While I could argue with a few signs in the museum which referred to “those wily Japanese imperialists,” one sign was absolutely perfect. It came after an exhibit depicting Japanese soldiers inflicting horrible torture on members of the Korean Language Association (being a Korean language teacher was a revolutionary and deadly position under colonialism). The Japanese appeared to be either enjoying their work, or bored by it. I wondered what the point of this horror was (I would have skipped the exhibit, but the students were eager for me to see it). Then I found the sign. It said, more or less, “The actions shown in this exhibit can be forgiven, but should never be forgotten. We did not create this exhibit to excite hatred or anger toward another nation, but to present the truth as reported in oral testimonies and historical documents. Only when we understand and accept the truth of the past can we create a united future.”

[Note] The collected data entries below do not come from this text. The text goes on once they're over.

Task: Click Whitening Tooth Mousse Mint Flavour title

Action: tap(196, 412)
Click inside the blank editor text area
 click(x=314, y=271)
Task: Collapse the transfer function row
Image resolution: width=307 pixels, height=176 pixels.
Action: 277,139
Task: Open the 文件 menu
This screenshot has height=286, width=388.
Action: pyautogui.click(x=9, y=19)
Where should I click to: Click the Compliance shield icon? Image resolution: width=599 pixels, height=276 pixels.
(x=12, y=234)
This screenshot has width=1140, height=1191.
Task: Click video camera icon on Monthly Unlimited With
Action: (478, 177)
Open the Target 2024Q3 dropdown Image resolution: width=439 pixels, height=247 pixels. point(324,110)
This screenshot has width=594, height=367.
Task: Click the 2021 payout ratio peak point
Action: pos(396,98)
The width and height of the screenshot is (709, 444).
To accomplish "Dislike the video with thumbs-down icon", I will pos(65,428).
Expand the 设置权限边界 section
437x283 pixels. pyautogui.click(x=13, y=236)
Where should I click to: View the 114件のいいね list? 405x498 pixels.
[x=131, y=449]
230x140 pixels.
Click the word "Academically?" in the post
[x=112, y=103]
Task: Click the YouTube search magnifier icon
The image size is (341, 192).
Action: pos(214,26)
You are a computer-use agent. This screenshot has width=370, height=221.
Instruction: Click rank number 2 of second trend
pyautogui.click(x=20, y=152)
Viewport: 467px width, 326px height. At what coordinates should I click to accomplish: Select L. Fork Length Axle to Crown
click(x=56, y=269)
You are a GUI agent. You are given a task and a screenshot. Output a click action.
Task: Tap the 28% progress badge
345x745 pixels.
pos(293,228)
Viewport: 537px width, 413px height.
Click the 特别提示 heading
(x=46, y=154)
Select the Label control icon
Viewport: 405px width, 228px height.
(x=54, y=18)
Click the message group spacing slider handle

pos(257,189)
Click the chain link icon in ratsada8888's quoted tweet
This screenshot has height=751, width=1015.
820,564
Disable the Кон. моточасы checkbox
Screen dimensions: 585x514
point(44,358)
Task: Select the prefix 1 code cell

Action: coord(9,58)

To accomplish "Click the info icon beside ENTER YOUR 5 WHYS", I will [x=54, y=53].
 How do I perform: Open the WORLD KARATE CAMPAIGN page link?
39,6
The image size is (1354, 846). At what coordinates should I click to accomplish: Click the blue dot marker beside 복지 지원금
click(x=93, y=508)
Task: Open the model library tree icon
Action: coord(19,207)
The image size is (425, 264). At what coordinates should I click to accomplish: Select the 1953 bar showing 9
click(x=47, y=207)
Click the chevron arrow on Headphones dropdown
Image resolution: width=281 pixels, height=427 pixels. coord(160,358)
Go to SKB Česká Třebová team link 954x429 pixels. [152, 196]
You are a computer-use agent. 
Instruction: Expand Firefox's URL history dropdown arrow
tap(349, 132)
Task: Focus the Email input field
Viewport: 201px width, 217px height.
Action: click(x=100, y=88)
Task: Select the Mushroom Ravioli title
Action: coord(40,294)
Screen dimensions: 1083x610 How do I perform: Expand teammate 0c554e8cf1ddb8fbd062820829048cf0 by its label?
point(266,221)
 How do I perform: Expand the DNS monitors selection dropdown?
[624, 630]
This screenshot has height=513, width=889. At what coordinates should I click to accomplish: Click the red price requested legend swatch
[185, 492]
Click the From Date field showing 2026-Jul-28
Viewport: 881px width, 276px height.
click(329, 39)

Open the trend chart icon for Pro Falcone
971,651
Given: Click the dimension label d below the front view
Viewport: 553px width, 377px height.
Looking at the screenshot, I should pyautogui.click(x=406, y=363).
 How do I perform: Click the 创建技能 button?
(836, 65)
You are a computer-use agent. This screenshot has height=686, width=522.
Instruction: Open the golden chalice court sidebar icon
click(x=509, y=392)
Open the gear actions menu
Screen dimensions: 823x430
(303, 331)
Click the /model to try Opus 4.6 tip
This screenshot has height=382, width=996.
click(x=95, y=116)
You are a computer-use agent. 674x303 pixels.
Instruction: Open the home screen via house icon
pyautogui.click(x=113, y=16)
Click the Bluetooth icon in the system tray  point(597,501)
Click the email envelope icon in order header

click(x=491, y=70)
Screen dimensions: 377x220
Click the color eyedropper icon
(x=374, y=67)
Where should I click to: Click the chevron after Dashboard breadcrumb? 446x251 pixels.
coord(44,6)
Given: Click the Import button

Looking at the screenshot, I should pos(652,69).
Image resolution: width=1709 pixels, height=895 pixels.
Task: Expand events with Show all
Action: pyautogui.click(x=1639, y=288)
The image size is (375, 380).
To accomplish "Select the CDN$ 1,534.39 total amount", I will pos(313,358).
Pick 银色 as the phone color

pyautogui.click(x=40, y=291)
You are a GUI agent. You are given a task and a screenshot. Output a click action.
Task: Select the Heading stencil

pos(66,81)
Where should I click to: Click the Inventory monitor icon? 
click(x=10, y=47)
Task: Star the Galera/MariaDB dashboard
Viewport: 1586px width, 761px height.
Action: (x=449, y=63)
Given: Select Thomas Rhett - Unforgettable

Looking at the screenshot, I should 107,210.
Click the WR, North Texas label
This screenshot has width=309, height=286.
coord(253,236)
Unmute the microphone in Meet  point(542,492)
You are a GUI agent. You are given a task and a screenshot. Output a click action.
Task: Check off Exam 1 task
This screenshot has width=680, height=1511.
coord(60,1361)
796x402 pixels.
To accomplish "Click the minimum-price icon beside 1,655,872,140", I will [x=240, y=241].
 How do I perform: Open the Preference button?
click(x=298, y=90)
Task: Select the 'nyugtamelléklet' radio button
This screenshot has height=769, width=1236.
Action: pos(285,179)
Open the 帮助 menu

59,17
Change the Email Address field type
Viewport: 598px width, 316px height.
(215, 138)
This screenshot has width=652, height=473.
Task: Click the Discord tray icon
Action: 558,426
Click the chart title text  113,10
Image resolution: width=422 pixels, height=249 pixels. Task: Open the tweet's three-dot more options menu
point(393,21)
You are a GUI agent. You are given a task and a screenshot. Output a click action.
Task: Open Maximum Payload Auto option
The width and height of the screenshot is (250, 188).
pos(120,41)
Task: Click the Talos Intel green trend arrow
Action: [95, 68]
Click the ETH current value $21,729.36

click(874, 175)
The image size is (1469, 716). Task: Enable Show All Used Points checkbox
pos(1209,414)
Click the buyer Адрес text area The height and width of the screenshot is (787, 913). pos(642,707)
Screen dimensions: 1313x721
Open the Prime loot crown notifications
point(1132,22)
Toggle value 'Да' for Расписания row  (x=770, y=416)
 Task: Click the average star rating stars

We all paused and thought. As an American I was particularly stunned. I fear some day I will read such a sign after an exhibit depicting American atrocities. Whatever our political beliefs about the reasons such things happen, torture by Americans has and likely is still happening. We will some day have to account for and perhaps apologize for it. If we do not, I hope someone creates such a carefully worded exhibit. We must understand and accept before we can move on.
A week later I went to the National Museum of Korea. It used to be housed in a building built by the Japanese during the colonial period. Late in the 1990s this was considered inappropriate for Korea’s national museum and it has been moved to a stunningly beautiful new building and park. I wandered the grounds, deeply impressed with the economic investment Korea could make in protecting its heritage. It has only been 50 years since colonization and a devastating civil war. Living people still remember.
A colleague provided excellent explanations of the moveable type exhibit (Koreans invented moveable type 200 years before Gutenberg). She underscored the connections between patriotism and hanguel, language and resistance. So you may understand why I was rocked a little off-balance when we next entered an entire exhibit devoted to Japanese art. Not just Japanese art, but Japanese art in the 1930s, when Japan was using Korea’s economic and human resources to build an Asian empire. The exhibit had delicately painted screens in gold and bright blue, modernist renderings of Mount Fuji, azure blue pottery, stunningly lacquered boxes, and intricately woven baskets. The exhibit was mounted with care, thoughtfulness, and a clear love for the pieces.
Here was true forgiveness. A curator at Korea’s National Museum installed an exhibit of Japanese beauty from a period of Japanese brutality. There were no signs pointing this out, no hint of politics, just a quiet act of acceptance and generosity. Here, in a sense, was also Korea’s self-confidence, the ability to showcase Japanese productions amid Korea’s own, knowing Korea’s art would not suffer by comparison.
I am grateful to the students and the English colleague who made sure I got to see the museums. And I am especially grateful to two museum curators for an unexpected vision of history and forgiveness.
1 comment November 18, 2007
Being a Minority Person
[Sorry, no pictures this week. I have had some great experiences recently, but I have also had a cold. Learning how to say “Where can I buy cold medicine?” was NOT on my to do list! Hopefully there will be pictures by next week.]
Being a minority person means being stared at. Everywhere I go in Korea, people notice me and stare openly or covertly, briefly or until I return their gaze. Each look says, “That’s odd” or “What is she doing here?” So far almost everyone has seemed curious, noticing me the way one would notice a bright red bus. I am merely something unusual, almost always the only non-Asian in a crowd.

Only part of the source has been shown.